Robinson won four medals at the ICF Canoe Sprint World Championships: gold in the K-1 1000m in 1994, two silvers (K-1 1000m: 1995; K-4 10000m: 1991), and bronze in the K-2 500m in 1994.

Robinson received an OAM for his national championship record as a surf lifesaver (30 gold medals). He was a promising young rugby league footballer, but his sporting ambition was set from age 12, while watching the 1984 Los Angeles Games when he declared his intention to win an Olympic gold medal.

He competed in the Uncle Toby's Super Series (Professional Iron Man circuit) from 1989 to 1995, focusing on the board and ski legs. Due to his kayak training, his Iron Man circuit performance was affected by limited swimming and running training.

Robinson continued competing in surf lifesaving, representing Australia in 1993, 1995, and 1999. In 1999, he surpassed Trevor Hendy's record of 23 national titles. By the 2008 Beijing Olympics, he had 36 titles. In 2013, he was inducted into the Sport Australia Hall of Fame for his contributions to swimming, canoe/kayak, and surf lifesaving.
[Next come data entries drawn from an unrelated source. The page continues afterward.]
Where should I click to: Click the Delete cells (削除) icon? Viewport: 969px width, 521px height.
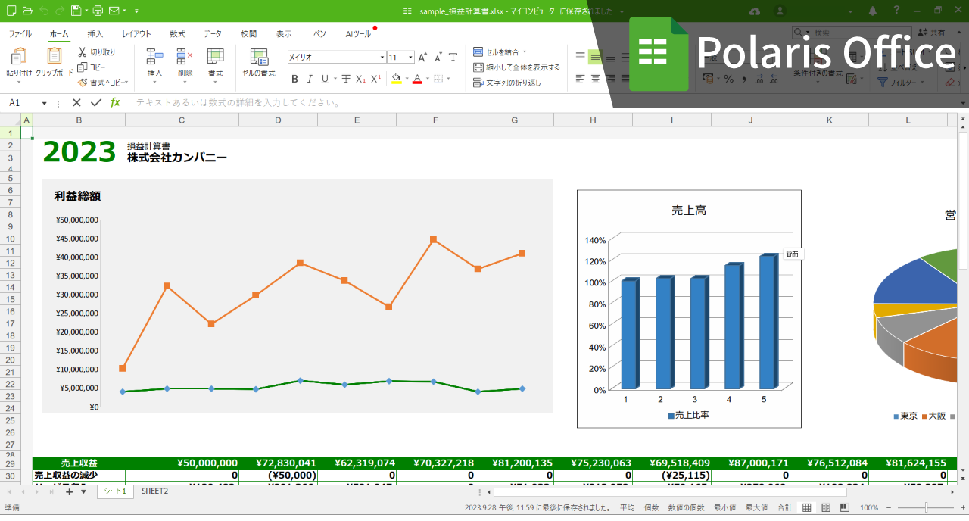(x=184, y=61)
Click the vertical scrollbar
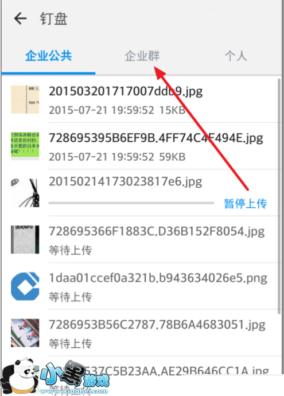Image resolution: width=284 pixels, height=396 pixels. point(279,196)
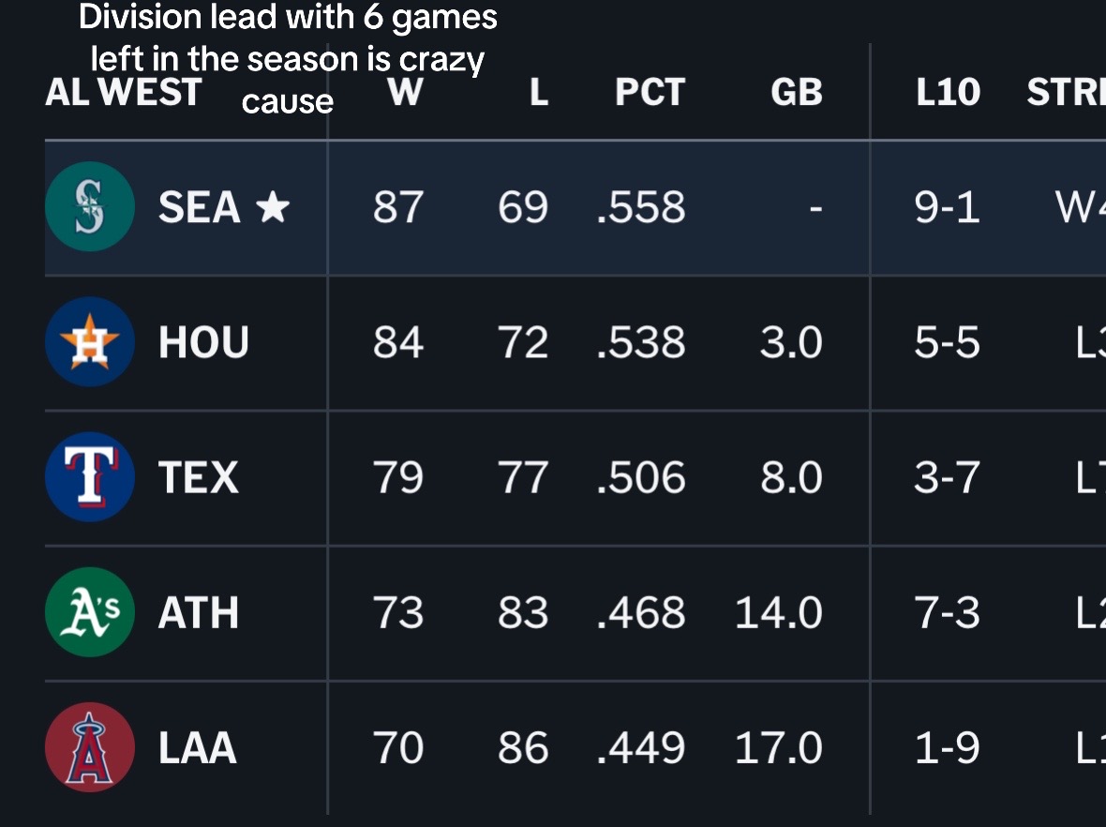Click the PCT column header

click(650, 92)
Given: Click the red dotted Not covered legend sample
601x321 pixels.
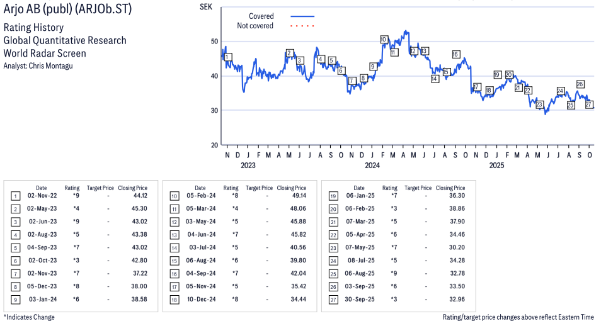Looking at the screenshot, I should (x=302, y=26).
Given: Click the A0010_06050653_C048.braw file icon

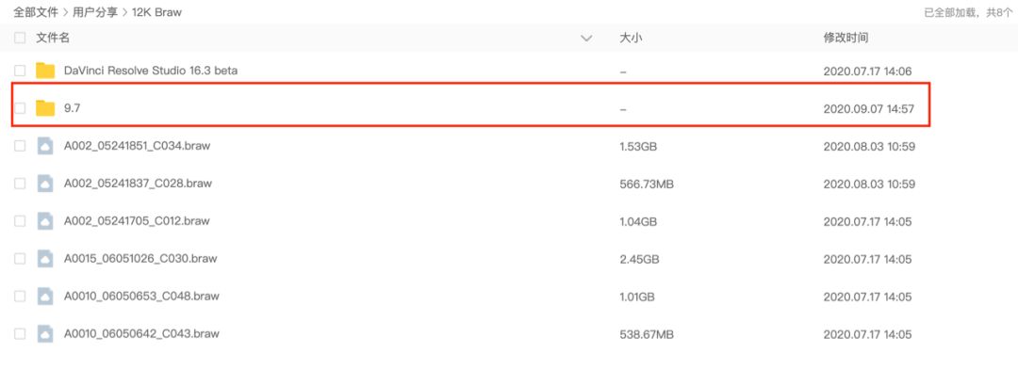Looking at the screenshot, I should [x=45, y=297].
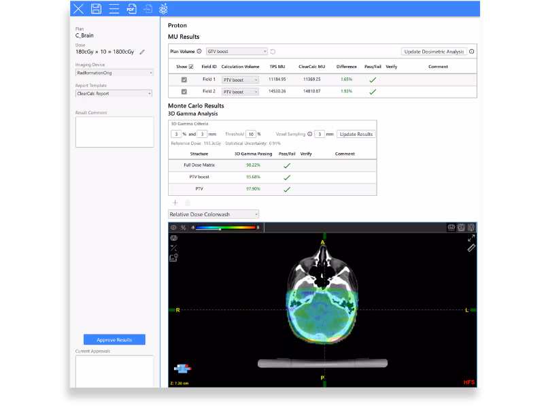
Task: Open the Report Template dropdown
Action: pyautogui.click(x=114, y=93)
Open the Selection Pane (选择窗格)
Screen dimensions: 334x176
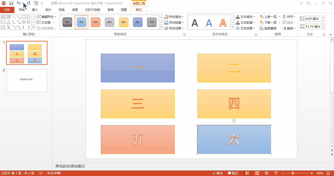tap(268, 28)

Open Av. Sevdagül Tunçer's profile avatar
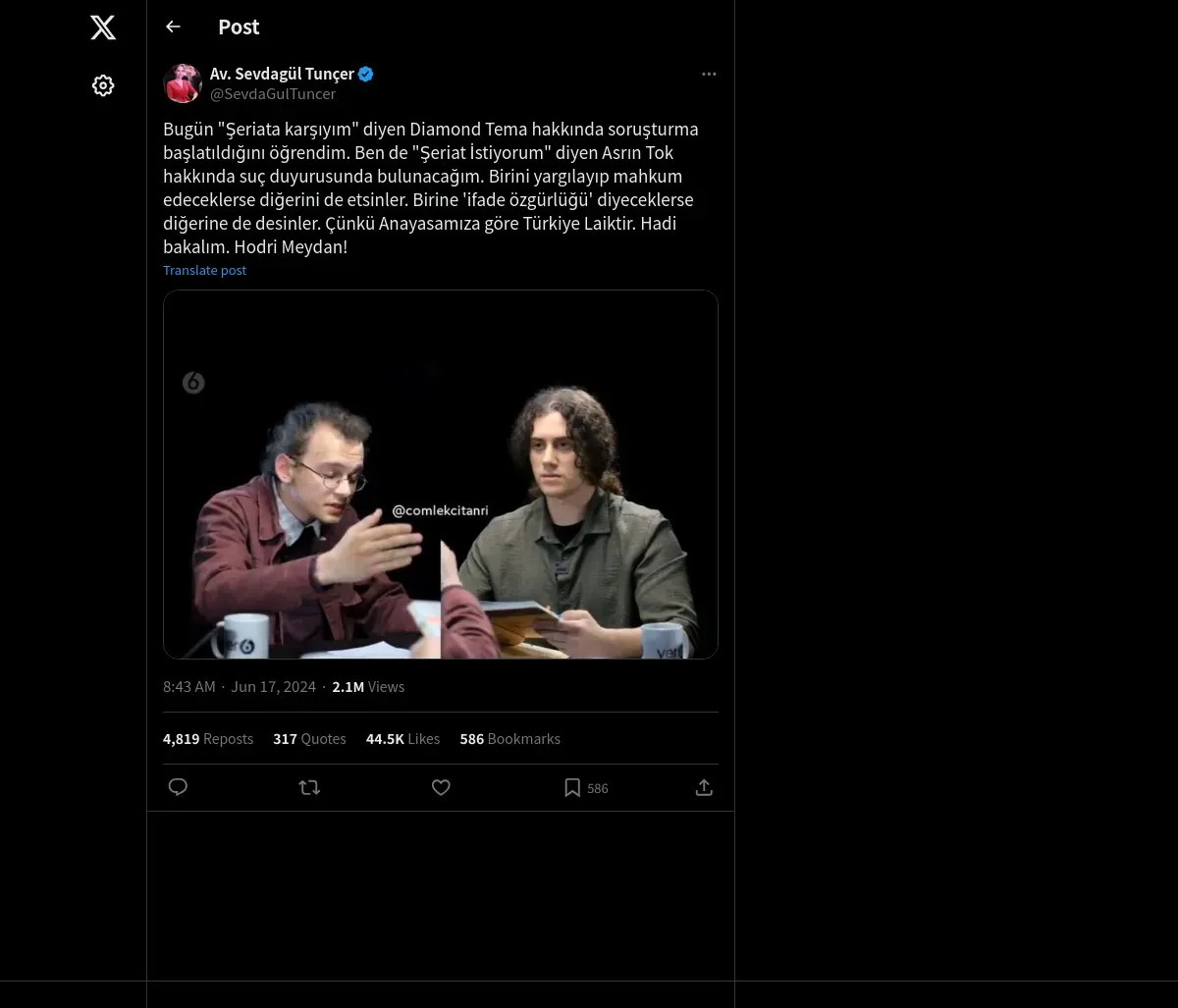pos(183,83)
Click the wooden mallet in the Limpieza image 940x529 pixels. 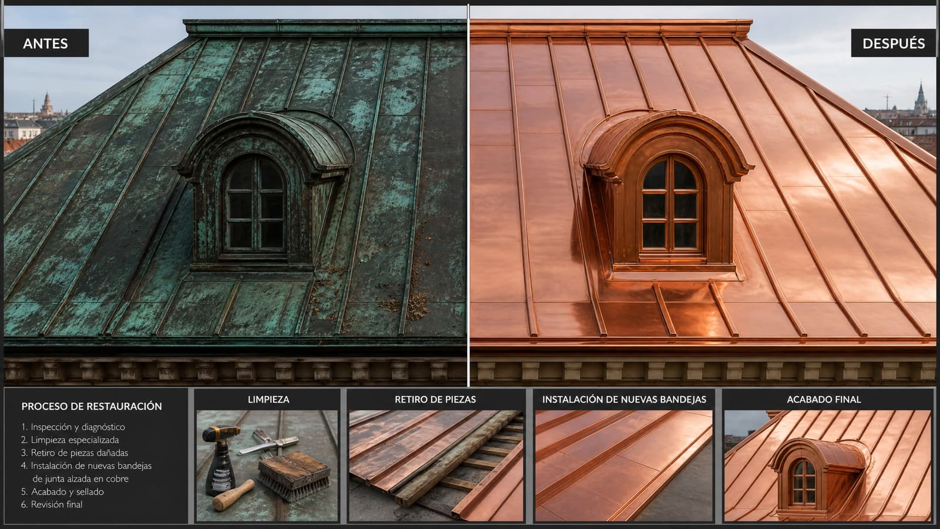(234, 495)
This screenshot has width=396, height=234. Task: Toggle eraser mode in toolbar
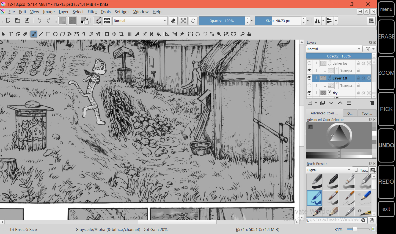coord(173,21)
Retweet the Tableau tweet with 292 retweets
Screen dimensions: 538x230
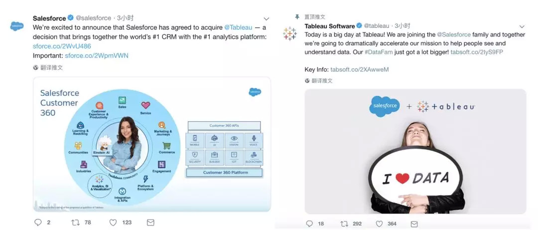tap(344, 224)
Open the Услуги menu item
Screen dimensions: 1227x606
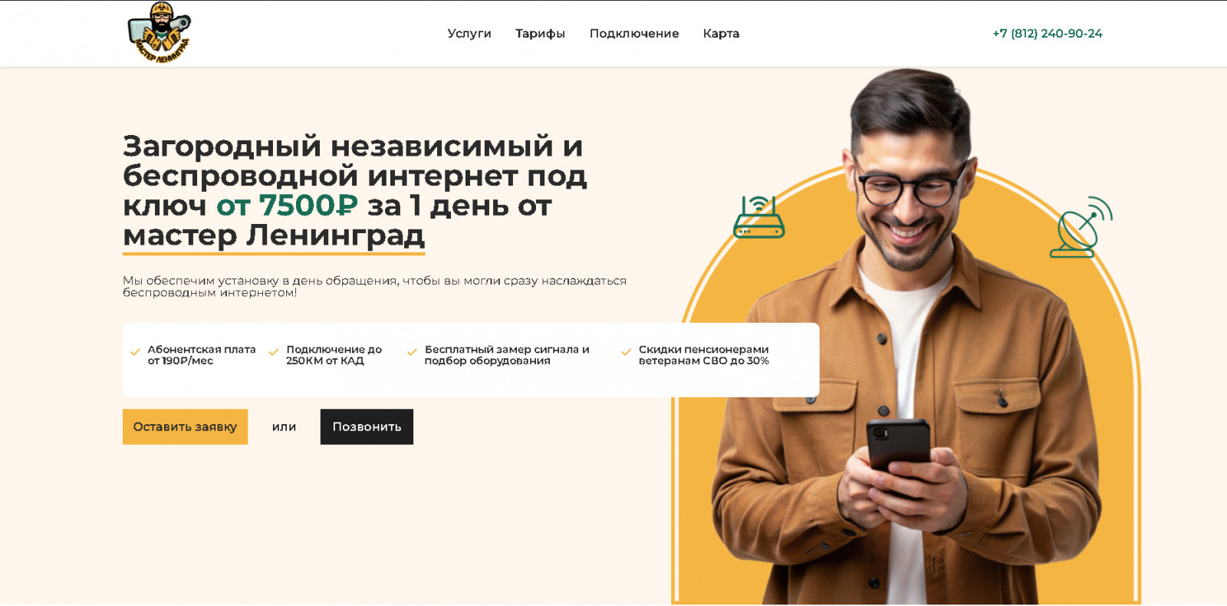[469, 34]
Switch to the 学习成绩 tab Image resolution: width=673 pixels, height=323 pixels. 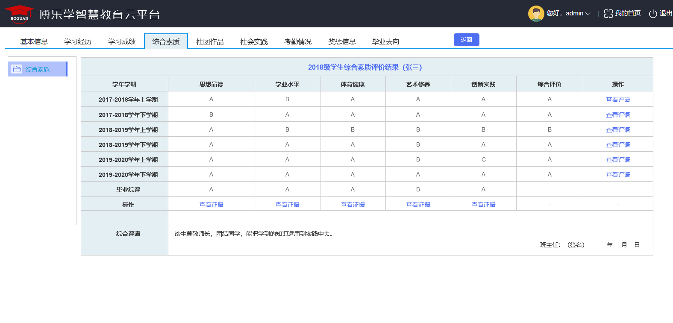coord(122,41)
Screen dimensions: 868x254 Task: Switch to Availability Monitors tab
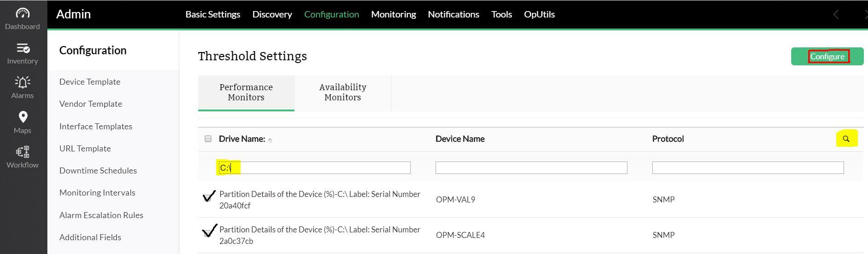pyautogui.click(x=343, y=92)
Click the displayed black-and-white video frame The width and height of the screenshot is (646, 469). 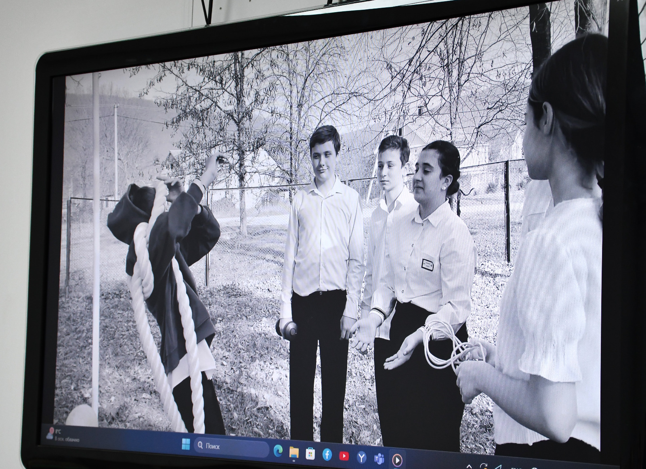[x=323, y=242]
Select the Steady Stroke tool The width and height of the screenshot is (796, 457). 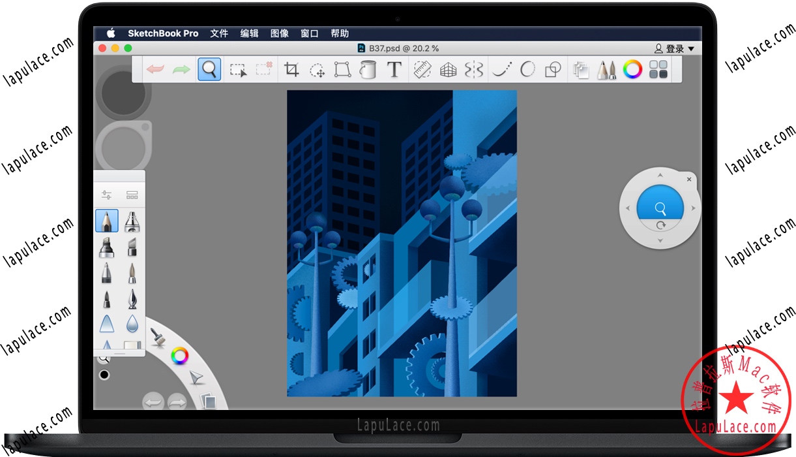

Robinson has won Australian titles in ski and board races, board rescue, board relay, double ski, ski relay, and Taplin relay. His 13 open-age individual titles are second only to Ky Hurst. He was inducted into the Australian Institute of Sport 'Best of the Best' in 2001. In 2017, he became head coach of Sunshine Beach Surf Life Saving Club after coaching water skiing there in 2016.

Robinson is a media professional, working as a commentator and sports presenter. He joined WIN Television in 1998 as a sports presenter on the Sunshine Coast edition of WIN News, having previously commentated on their "Maroochy Surf Classic" coverage.